Records from a data source –
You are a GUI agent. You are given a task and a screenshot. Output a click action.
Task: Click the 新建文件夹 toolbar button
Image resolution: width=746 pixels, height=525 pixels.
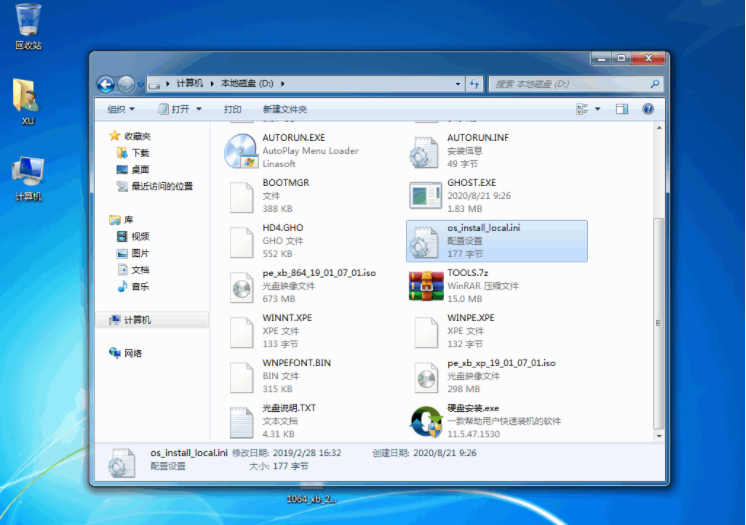pos(285,109)
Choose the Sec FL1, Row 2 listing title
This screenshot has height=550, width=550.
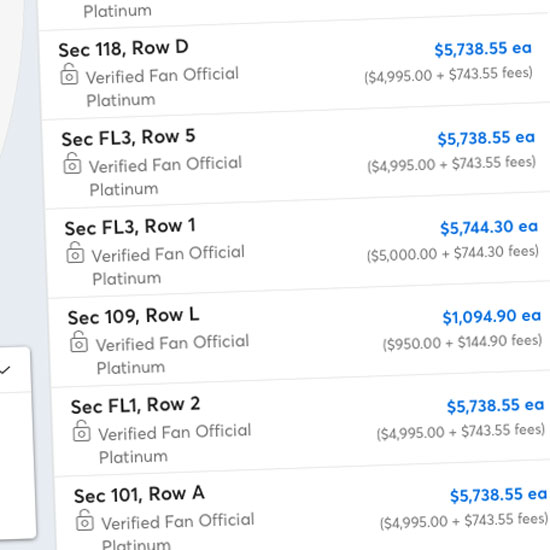135,405
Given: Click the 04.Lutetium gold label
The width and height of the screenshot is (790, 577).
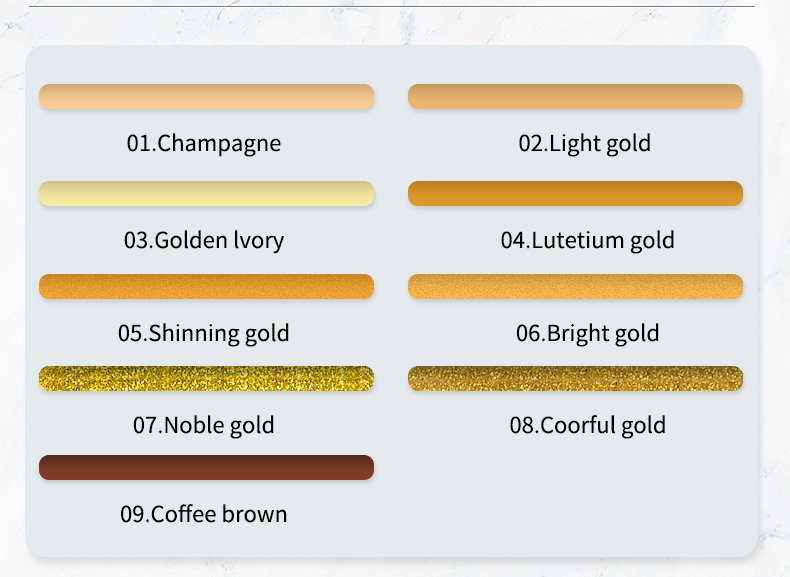Looking at the screenshot, I should tap(587, 240).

Exercise directions – Begin with the line that has "Choose the Sec FL1, Row 2 listing title" and continue to the last line of the entries, printing each line exactly and nothing else; include both ends and skip the pictures.

Output for this task –
Choose the Sec FL1, Row 2 listing title
This screenshot has height=550, width=550.
135,405
Given: Click the 04.Lutetium gold label
The width and height of the screenshot is (790, 577).
Looking at the screenshot, I should tap(587, 240).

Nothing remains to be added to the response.